_Assignment_.
Copy the records out again in full, keeping them identical.

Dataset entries
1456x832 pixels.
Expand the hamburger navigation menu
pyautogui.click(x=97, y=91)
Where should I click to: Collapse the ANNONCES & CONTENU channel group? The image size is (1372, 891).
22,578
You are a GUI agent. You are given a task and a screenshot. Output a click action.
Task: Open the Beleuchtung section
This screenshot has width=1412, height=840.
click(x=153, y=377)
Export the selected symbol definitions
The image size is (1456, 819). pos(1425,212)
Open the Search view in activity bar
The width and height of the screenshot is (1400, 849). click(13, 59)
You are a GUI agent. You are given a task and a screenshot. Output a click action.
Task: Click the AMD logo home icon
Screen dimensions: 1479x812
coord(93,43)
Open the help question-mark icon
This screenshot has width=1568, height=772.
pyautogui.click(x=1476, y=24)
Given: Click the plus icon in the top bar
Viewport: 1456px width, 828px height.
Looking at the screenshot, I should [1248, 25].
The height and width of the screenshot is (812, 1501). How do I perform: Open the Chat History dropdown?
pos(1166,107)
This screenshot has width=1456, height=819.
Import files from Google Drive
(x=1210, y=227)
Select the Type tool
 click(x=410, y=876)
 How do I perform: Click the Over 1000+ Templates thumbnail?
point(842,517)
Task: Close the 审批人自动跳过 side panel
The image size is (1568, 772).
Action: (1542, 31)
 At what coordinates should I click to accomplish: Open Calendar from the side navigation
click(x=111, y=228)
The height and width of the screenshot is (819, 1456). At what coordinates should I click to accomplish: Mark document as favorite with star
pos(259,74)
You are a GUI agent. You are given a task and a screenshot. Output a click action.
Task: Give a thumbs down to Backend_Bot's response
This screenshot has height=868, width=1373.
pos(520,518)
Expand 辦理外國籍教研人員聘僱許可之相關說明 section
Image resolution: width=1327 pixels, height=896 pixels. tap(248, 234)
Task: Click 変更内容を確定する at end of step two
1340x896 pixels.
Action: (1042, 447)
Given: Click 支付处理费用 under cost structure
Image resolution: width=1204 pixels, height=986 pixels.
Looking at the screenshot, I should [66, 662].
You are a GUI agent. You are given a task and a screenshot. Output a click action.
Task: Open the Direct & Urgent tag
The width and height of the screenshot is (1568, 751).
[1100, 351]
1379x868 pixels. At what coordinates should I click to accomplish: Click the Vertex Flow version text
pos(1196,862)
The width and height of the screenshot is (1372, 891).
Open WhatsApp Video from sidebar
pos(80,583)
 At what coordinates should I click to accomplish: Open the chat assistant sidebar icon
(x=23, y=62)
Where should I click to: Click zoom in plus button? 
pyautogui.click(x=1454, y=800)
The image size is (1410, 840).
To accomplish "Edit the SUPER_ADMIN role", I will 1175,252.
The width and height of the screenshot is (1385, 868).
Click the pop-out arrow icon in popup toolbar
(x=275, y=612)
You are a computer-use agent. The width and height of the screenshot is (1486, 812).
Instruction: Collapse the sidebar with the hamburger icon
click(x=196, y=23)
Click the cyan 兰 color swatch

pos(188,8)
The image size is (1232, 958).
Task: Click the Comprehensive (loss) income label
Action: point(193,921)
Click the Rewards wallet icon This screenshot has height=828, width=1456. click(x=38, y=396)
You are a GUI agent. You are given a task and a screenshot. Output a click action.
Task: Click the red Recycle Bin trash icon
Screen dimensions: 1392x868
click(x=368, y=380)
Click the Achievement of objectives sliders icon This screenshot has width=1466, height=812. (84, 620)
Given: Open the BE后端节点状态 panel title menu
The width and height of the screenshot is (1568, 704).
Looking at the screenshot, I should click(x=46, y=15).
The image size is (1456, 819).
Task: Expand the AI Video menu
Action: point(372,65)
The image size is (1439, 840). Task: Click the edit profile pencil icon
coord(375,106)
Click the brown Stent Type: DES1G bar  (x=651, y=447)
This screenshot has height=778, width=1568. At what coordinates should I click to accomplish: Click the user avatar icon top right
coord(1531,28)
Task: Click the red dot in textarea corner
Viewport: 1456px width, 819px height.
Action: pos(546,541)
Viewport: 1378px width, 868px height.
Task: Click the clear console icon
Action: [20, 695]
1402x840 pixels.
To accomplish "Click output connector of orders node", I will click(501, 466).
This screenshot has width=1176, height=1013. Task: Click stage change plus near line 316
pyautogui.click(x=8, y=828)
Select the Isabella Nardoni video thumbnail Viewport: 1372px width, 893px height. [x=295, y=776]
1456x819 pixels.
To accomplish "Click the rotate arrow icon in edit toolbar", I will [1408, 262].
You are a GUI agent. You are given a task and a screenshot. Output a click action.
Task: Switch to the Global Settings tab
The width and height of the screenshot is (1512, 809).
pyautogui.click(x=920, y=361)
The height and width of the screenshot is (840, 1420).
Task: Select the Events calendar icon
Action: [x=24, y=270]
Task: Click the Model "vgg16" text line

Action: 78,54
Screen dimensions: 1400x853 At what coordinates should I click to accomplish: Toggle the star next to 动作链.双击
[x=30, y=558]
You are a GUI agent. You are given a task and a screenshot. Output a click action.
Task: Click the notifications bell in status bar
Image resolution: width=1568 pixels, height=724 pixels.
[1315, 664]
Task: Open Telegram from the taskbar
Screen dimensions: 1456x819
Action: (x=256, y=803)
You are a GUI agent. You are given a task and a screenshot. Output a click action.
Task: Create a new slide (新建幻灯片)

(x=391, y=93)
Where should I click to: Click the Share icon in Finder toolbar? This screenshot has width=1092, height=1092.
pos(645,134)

_Exercise response_.
1456x832 pixels.
Expand the hamburger navigation menu
pyautogui.click(x=97, y=91)
Where should I click to: Collapse the ANNONCES & CONTENU channel group? The image size is (1372, 891).
22,578
You are a GUI agent. You are given a task and a screenshot. Output a click action.
Task: Open the Beleuchtung section
This screenshot has width=1412, height=840.
click(x=153, y=377)
Export the selected symbol definitions
The image size is (1456, 819). pos(1425,212)
Open the Search view in activity bar
The width and height of the screenshot is (1400, 849). click(13, 59)
You are a GUI agent. You are given a task and a screenshot. Output a click action.
Task: Click the AMD logo home icon
Screen dimensions: 1479x812
coord(93,43)
Open the help question-mark icon
This screenshot has width=1568, height=772.
pyautogui.click(x=1476, y=24)
Given: Click the plus icon in the top bar
Viewport: 1456px width, 828px height.
Looking at the screenshot, I should [1248, 25].
The height and width of the screenshot is (812, 1501). How do I perform: Open the Chat History dropdown?
pos(1166,107)
This screenshot has width=1456, height=819.
Import files from Google Drive
(x=1210, y=227)
Select the Type tool
 click(x=410, y=876)
 How do I perform: Click the Over 1000+ Templates thumbnail?
point(842,517)
Task: Close the 审批人自动跳过 side panel
The image size is (1568, 772).
Action: (1542, 31)
 At what coordinates should I click to accomplish: Open Calendar from the side navigation
click(x=111, y=228)
The height and width of the screenshot is (819, 1456). At what coordinates should I click to accomplish: Mark document as favorite with star
pos(259,74)
You are a GUI agent. You are given a task and a screenshot. Output a click action.
Task: Give a thumbs down to Backend_Bot's response
This screenshot has height=868, width=1373.
pos(520,518)
Expand 辦理外國籍教研人員聘僱許可之相關說明 section
Image resolution: width=1327 pixels, height=896 pixels. tap(248, 234)
Task: Click 変更内容を確定する at end of step two
1340x896 pixels.
Action: (1042, 447)
Given: Click 支付处理费用 under cost structure
Image resolution: width=1204 pixels, height=986 pixels.
Looking at the screenshot, I should [66, 662].
You are a GUI agent. You are given a task and a screenshot. Output a click action.
Task: Open the Direct & Urgent tag
The width and height of the screenshot is (1568, 751).
[1100, 351]
1379x868 pixels. At what coordinates should I click to accomplish: Click the Vertex Flow version text
pos(1196,862)
The width and height of the screenshot is (1372, 891).
Open WhatsApp Video from sidebar
pos(80,583)
 At what coordinates should I click to accomplish: Open the chat assistant sidebar icon
(x=23, y=62)
Where should I click to: Click zoom in plus button? 
pyautogui.click(x=1454, y=800)
The image size is (1410, 840).
To accomplish "Edit the SUPER_ADMIN role", I will 1175,252.
The width and height of the screenshot is (1385, 868).
Click the pop-out arrow icon in popup toolbar
(x=275, y=612)
You are a computer-use agent. The width and height of the screenshot is (1486, 812).
Instruction: Collapse the sidebar with the hamburger icon
click(x=196, y=23)
Click the cyan 兰 color swatch

pos(188,8)
The image size is (1232, 958).
Task: Click the Comprehensive (loss) income label
Action: point(193,921)
Click the Rewards wallet icon This screenshot has height=828, width=1456. click(x=38, y=396)
You are a GUI agent. You are given a task and a screenshot. Output a click action.
Task: Click the red Recycle Bin trash icon
Screen dimensions: 1392x868
click(x=368, y=380)
Click the Achievement of objectives sliders icon This screenshot has width=1466, height=812. (84, 620)
Given: Open the BE后端节点状态 panel title menu
The width and height of the screenshot is (1568, 704).
Looking at the screenshot, I should click(x=46, y=15).
The image size is (1456, 819).
Task: Expand the AI Video menu
Action: point(372,65)
The image size is (1439, 840). Task: Click the edit profile pencil icon
coord(375,106)
Click the brown Stent Type: DES1G bar  (x=651, y=447)
This screenshot has height=778, width=1568. At what coordinates should I click to accomplish: Click the user avatar icon top right
coord(1531,28)
Task: Click the red dot in textarea corner
Viewport: 1456px width, 819px height.
Action: pos(546,541)
Viewport: 1378px width, 868px height.
Task: Click the clear console icon
Action: [20, 695]
1402x840 pixels.
To accomplish "Click output connector of orders node", I will click(501, 466).
This screenshot has width=1176, height=1013. Task: Click stage change plus near line 316
pyautogui.click(x=8, y=828)
Select the Isabella Nardoni video thumbnail Viewport: 1372px width, 893px height. [x=295, y=776]
1456x819 pixels.
To accomplish "Click the rotate arrow icon in edit toolbar", I will [1408, 262].
You are a GUI agent. You are given a task and a screenshot. Output a click action.
Task: Switch to the Global Settings tab
The width and height of the screenshot is (1512, 809).
pyautogui.click(x=920, y=361)
The height and width of the screenshot is (840, 1420).
Task: Select the Events calendar icon
Action: [x=24, y=270]
Task: Click the Model "vgg16" text line

Action: 78,54
Screen dimensions: 1400x853 At what coordinates should I click to accomplish: Toggle the star next to 动作链.双击
[x=30, y=558]
You are a GUI agent. You are given a task and a screenshot. Output a click action.
Task: Click the notifications bell in status bar
Image resolution: width=1568 pixels, height=724 pixels.
[1315, 664]
Task: Open Telegram from the taskbar
Screen dimensions: 1456x819
Action: (x=256, y=803)
You are a GUI agent. You are given a task and a screenshot. Output a click action.
Task: Create a new slide (新建幻灯片)

(x=391, y=93)
Where should I click to: Click the Share icon in Finder toolbar? This screenshot has width=1092, height=1092.
pos(645,134)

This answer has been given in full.